In an action to recover damages for personal injuries, etc., the plaintiffs appeal from an order of the Supreme Court, Queens County (Butler, J.), entered January 30, 2014, which denied their motion for summary judgment on the issue of liability.
ORDERED that the order is affirmed, with costs.
A rear-end collision with a stopped or stopping vehicle creates a prima facie case of negligence with respect to the operator of the moving vehicle, and imposes a duty on that operator to rebut the inference of negligence by providing a nonnegligent explanation for the collision (see Xian Hong Pan v. Buglione, 101 AD3d 706, 707; Zdenek v. Safety Consultants, Inc., 63 AD3d 918; Ramirez v. Konstanzer, 61 AD3d 837; Jumandeo v. Franks, 56 AD3d 614). A claim that the lead vehicle made a sudden stop, standing alone, is insufficient to rebut the presumption of negligence on the part of the following vehicle (see Kastritsios v. Marcello, 84 AD3d 1174; Franco v. Breceus, 70 AD3d 767; Mallen v. Su, 67 AD3d 974; Rainford v. Sung S. Han, 18 AD3d 638).

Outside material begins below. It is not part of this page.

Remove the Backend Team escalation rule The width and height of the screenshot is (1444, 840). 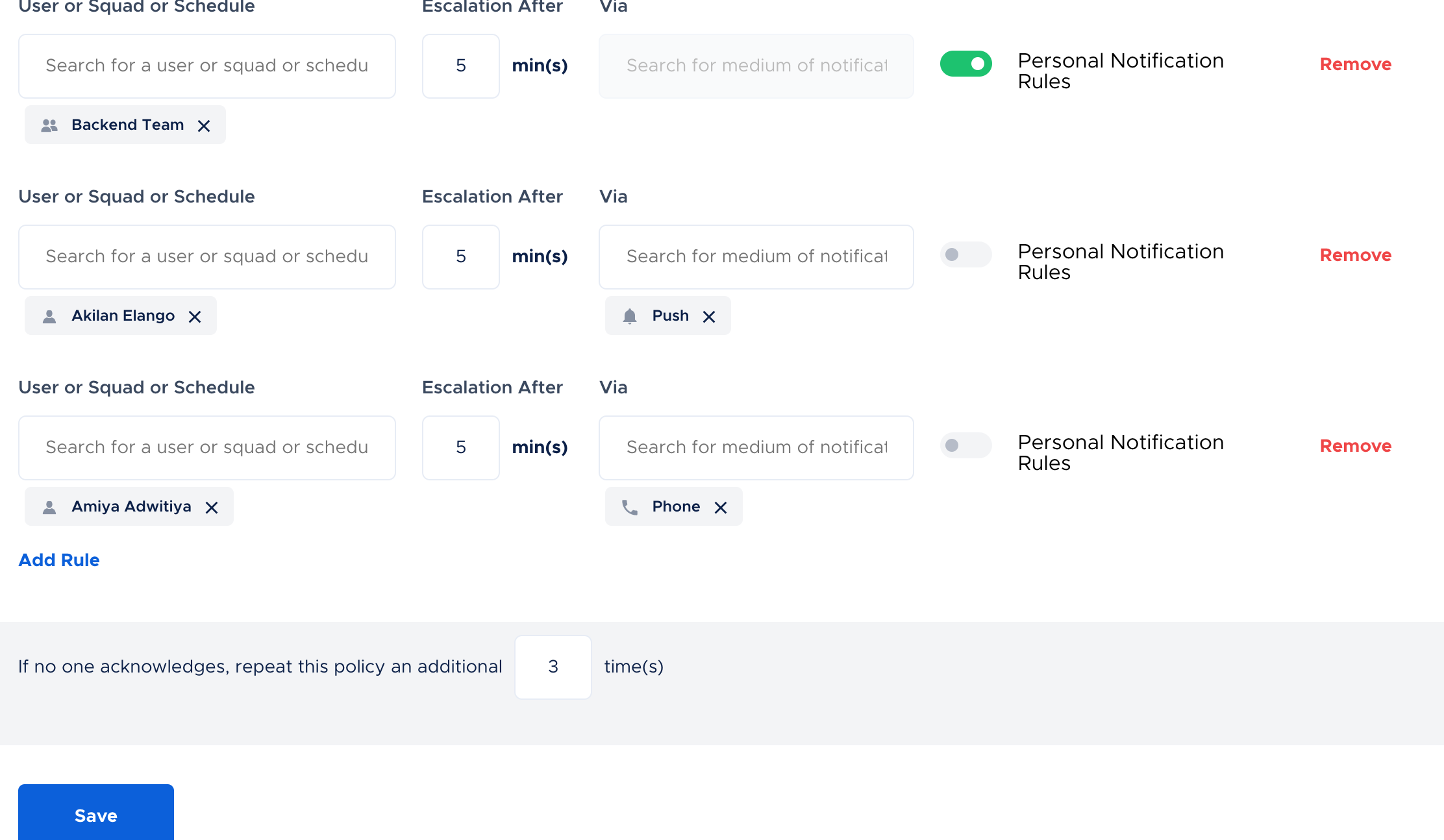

Here, the plaintiffs' submissions in support of their motion, which included excerpts of their conflicting deposition testimony and that of the defendant driver, Yang G. Song, demonstrated that their vehicle was struck in the rear, thus raising an inference of Song's negligence. However, the plaintiffs' submissions also revealed triable issues of fact, including whether the defendants had a nonnegligent explanation for the collision. According to Song, the plaintiffs' vehicle came to an abrupt stop for no apparent reason in the intersection where the collision occurred (see Fernandez v. Babylon Mun. Solid Waste, 117 AD3d 678; Hudgins–Russel v. Sharma, 116 AD3d 1004; Romero v. Al Haag & Son Plumbing & Heating, Inc., 113 AD3d 746, 747; Hazzard v. Burrowes, 95 AD3d 829, 830). Since the plaintiffs failed to meet their prima facie burden, we need not review the sufficiency of the defendants' opposition papers (see Winegrad v. New York Univ. Med. Ctr., 64 N.Y.2d 851).
Accordingly, the Supreme Court properly denied the plaintiffs' motion for summary judgment on the issue of liability.